INPUT DATA »

------------

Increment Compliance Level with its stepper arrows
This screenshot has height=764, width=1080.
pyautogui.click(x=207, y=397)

------------

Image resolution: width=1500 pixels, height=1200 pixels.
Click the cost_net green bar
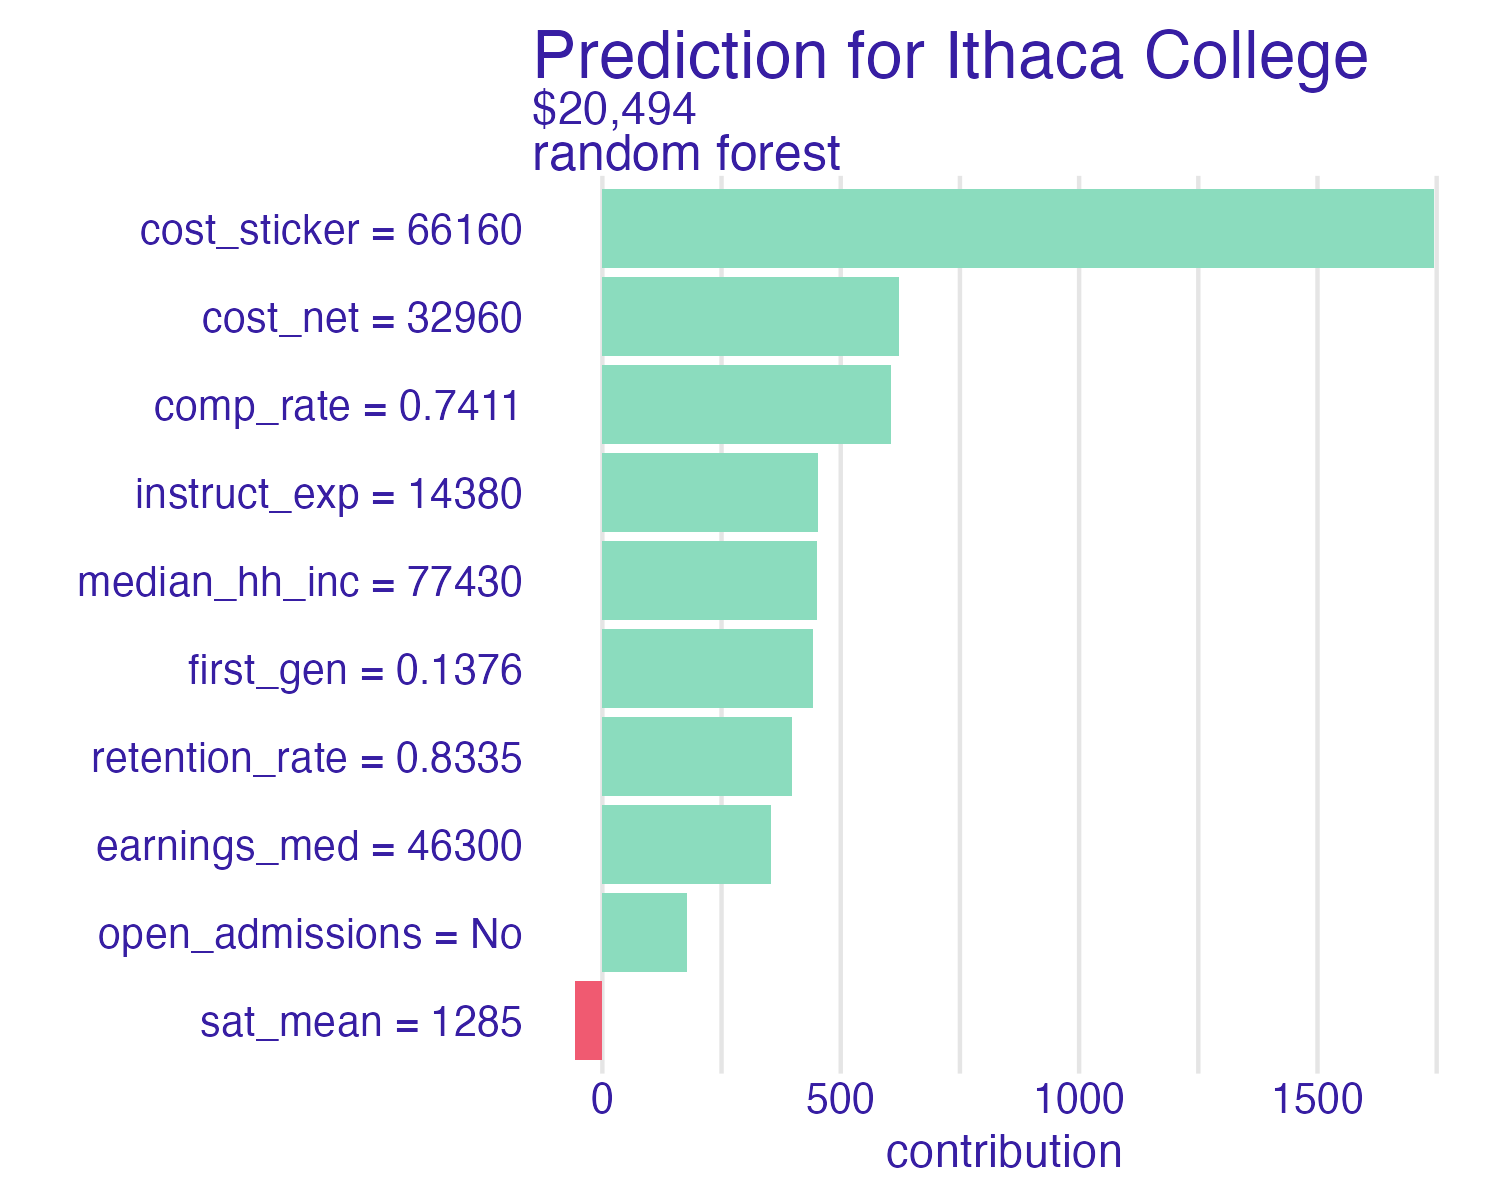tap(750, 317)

------------

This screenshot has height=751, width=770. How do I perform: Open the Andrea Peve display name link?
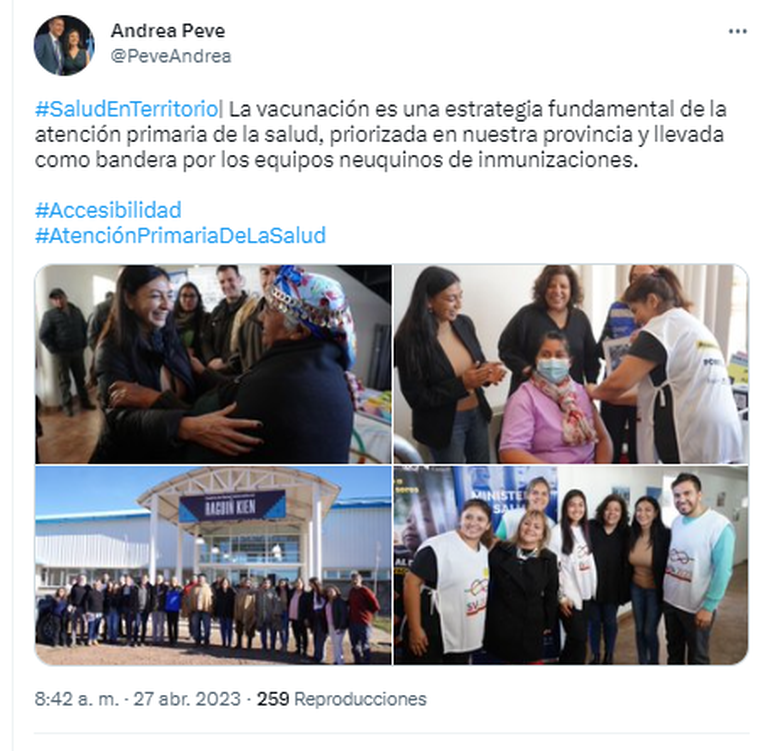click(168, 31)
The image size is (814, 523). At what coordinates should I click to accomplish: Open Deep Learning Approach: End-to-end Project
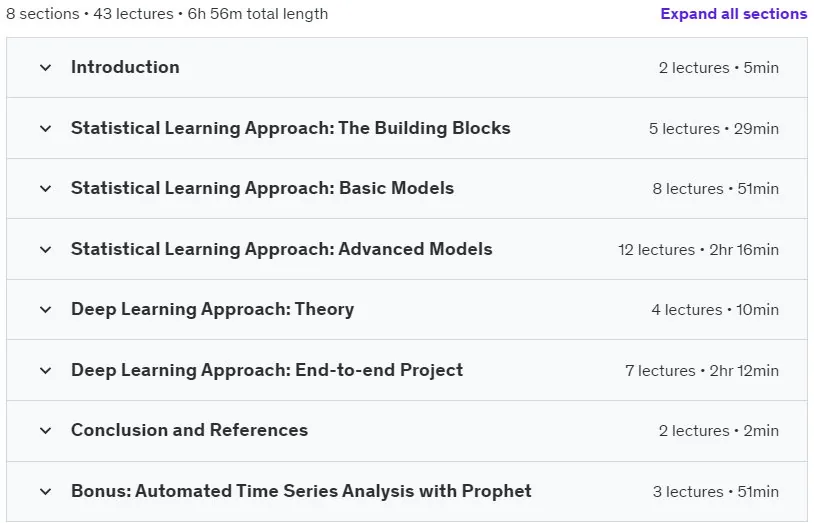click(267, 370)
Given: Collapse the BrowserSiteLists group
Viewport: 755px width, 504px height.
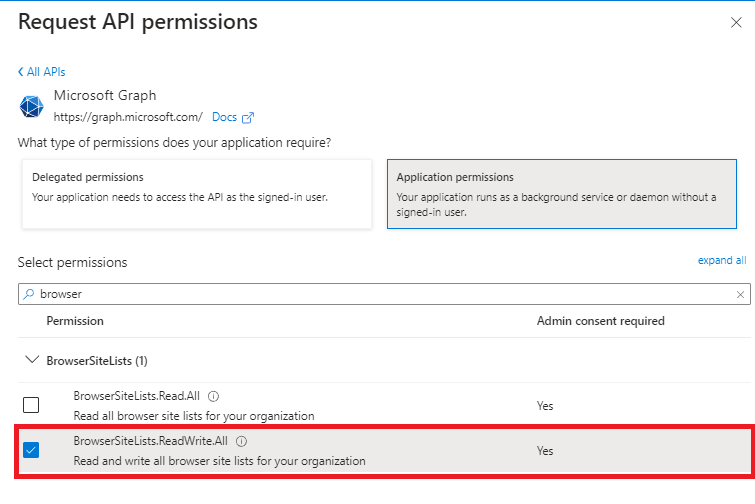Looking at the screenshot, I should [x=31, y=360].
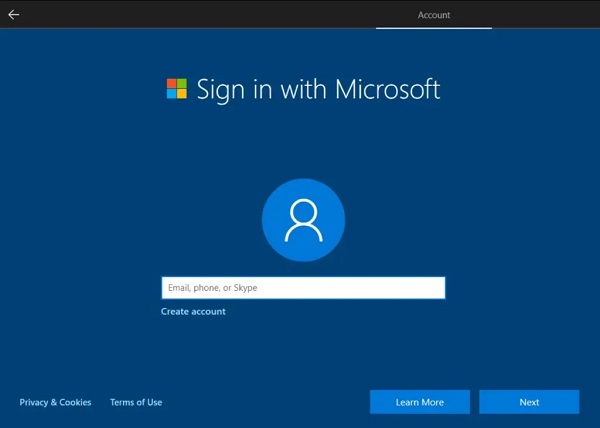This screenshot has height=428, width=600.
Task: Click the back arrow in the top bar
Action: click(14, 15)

------------

TO DO » Up in the listing, locate the line with "This screenshot has height=751, width=770."; print it and every line after it down to the line with "Given: Collapse the BrowserSiteLists group", which is included too. Skip the pictures.

OUTPUT BELOW »
This screenshot has height=751, width=770. How do I perform: Open the Andrea Peve display name link?
click(168, 31)
The image size is (814, 523). At what coordinates should I click to accomplish: Open Deep Learning Approach: End-to-end Project
click(267, 370)
Given: Collapse the BrowserSiteLists group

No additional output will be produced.